Au cours de la Seconde Guerre mondiale, la recherche de matériaux diélectriques plus performants amena différents groupes de recherche au Japon, aux États-Unis et en Russie à découvrir les propriétés piézoélectriques de céramiques de synthèse composées d'oxydes à structure pérovskite : le titanate de baryum (BaTiO3) puis un peu plus tard les titano-zirconate de plomb (PbZrxTi1-xO3, abrégé en PZT). La mise au point de ces matériaux représente une étape décisive dans le développement des dispositifs piézoélectriques. En effet, leurs propriétés sont globalement bien meilleures ; ils ont des coefficients piézoélectriques de l'ordre de 100 fois supérieurs à ceux des cristaux naturels. Mais surtout, il est possible avec ces céramiques synthétiques de jouer sur différents paramètres de synthèse et ainsi d'ajuster les propriétés du matériau pour une application précise. En particulier, le dopage par divers ions métalliques permet de modifier considérablement leur constante diélectrique, leur dureté, leur usinabilité, etc.

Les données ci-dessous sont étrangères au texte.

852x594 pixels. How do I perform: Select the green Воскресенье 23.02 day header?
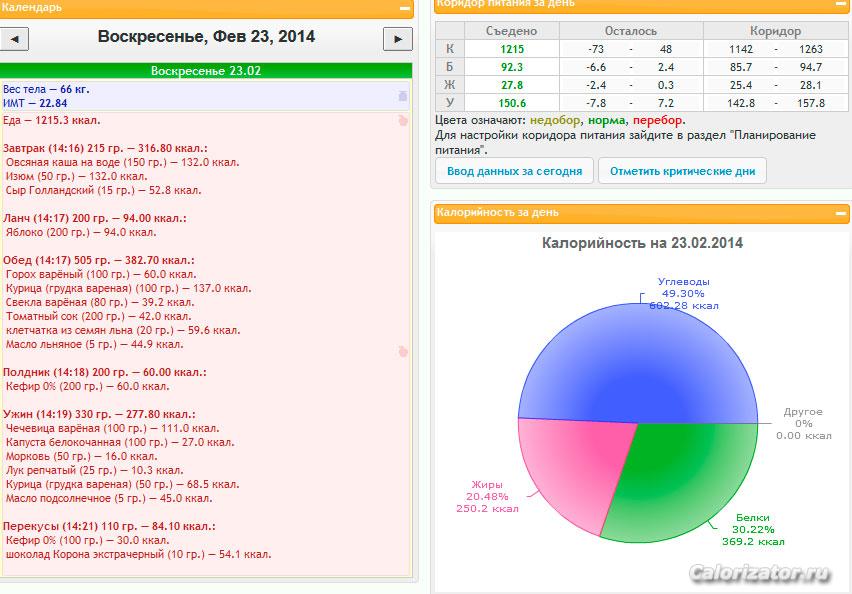pyautogui.click(x=206, y=71)
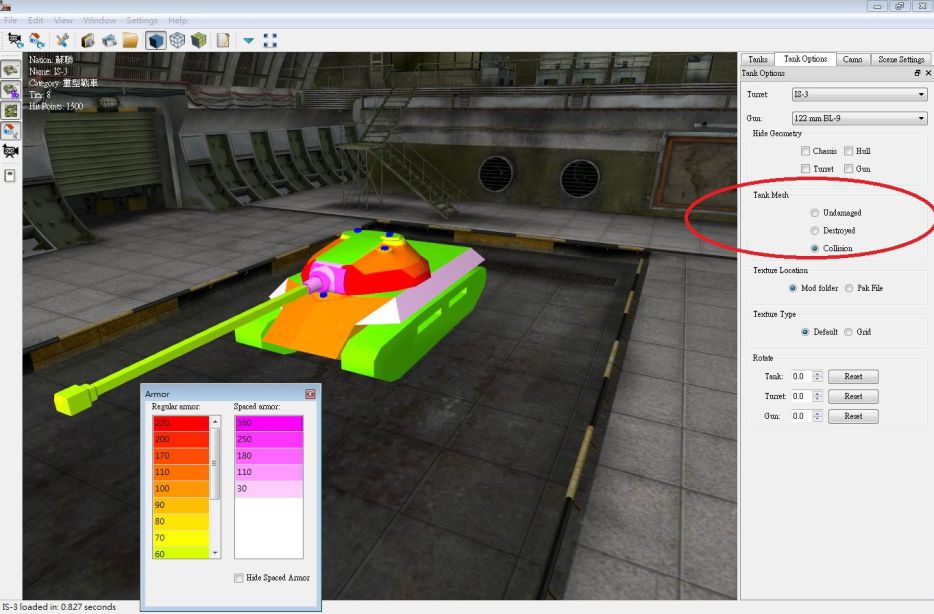Viewport: 934px width, 614px height.
Task: Click the textured green cube view icon
Action: 201,40
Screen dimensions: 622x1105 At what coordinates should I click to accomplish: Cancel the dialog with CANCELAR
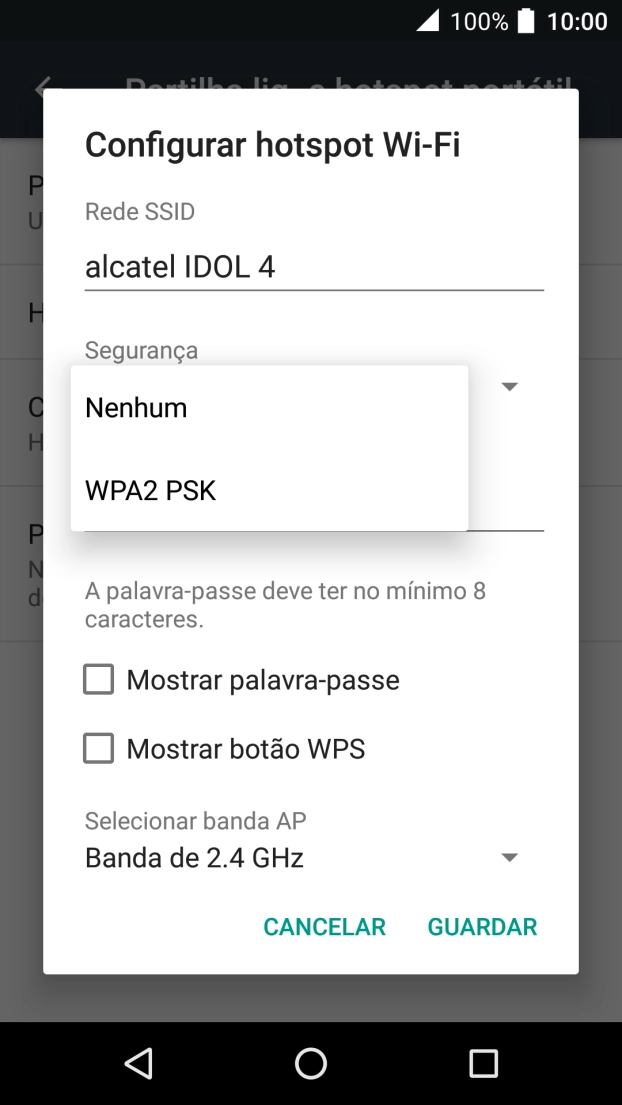click(x=324, y=927)
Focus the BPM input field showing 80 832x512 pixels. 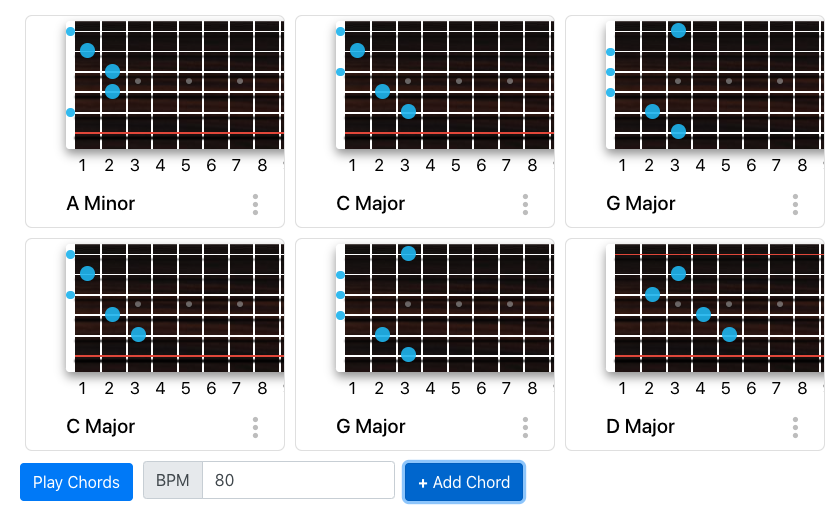coord(298,480)
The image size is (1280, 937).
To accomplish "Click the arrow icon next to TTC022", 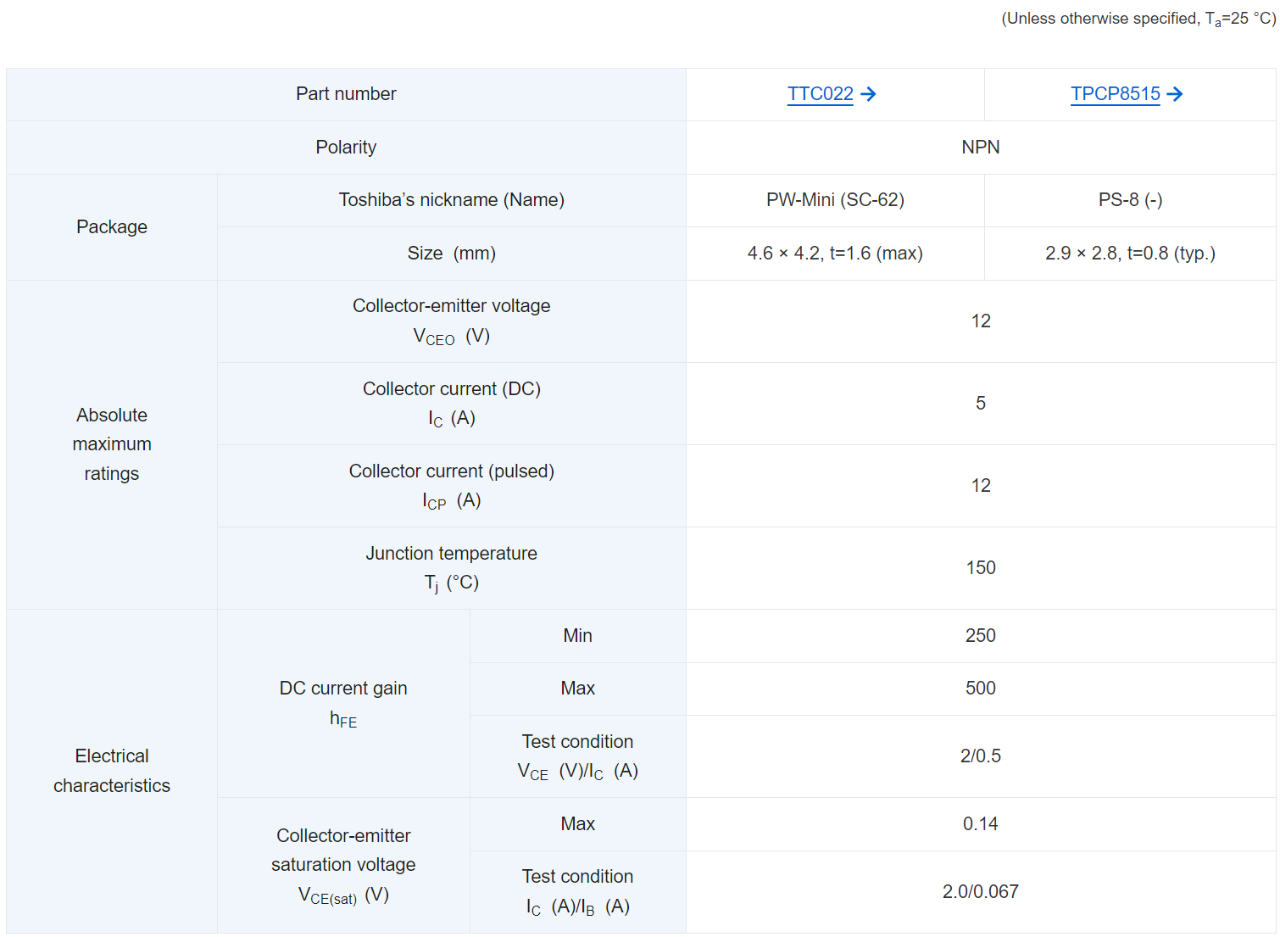I will point(869,95).
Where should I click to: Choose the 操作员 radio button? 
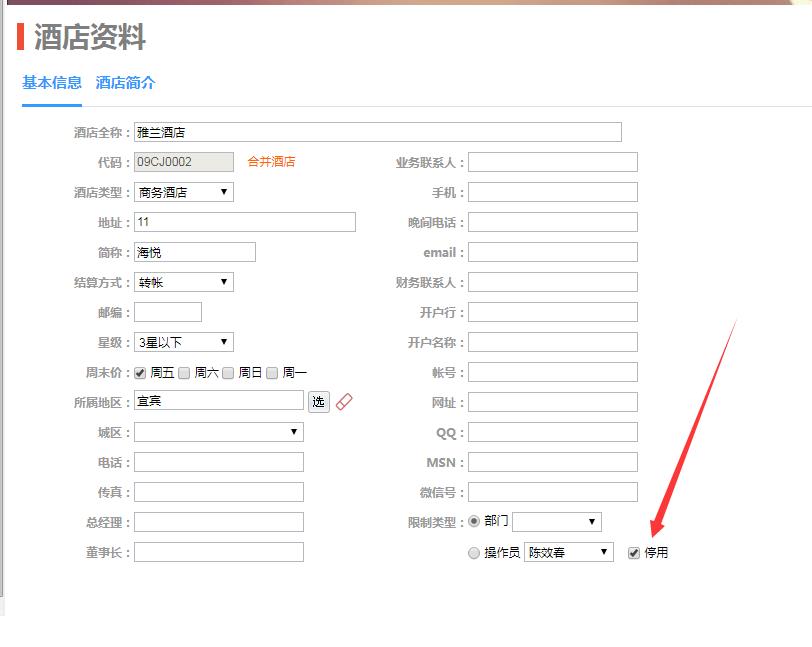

D'un point de vue théorique, ces matériaux constituent également les premiers ferroélectriques simples qui vont permettre d'élaborer et valider les modèles microscopiques.
Un nouveau saut a été effectué au début des années 1980 avec la synthèse des cristaux de PZN-PT et PMN-PT qui présentent les coefficients piézoélectriques les plus élevés connus à ce jour.
Aujourd'hui, les recherches sur les matériaux piézoélectriques portent notamment sur la compréhension précise de ces propriétés exceptionnelles, leur optimisation, ainsi que sur le développement de matériaux sans plomb ou de matériaux utilisables dans une plus large gamme de températures.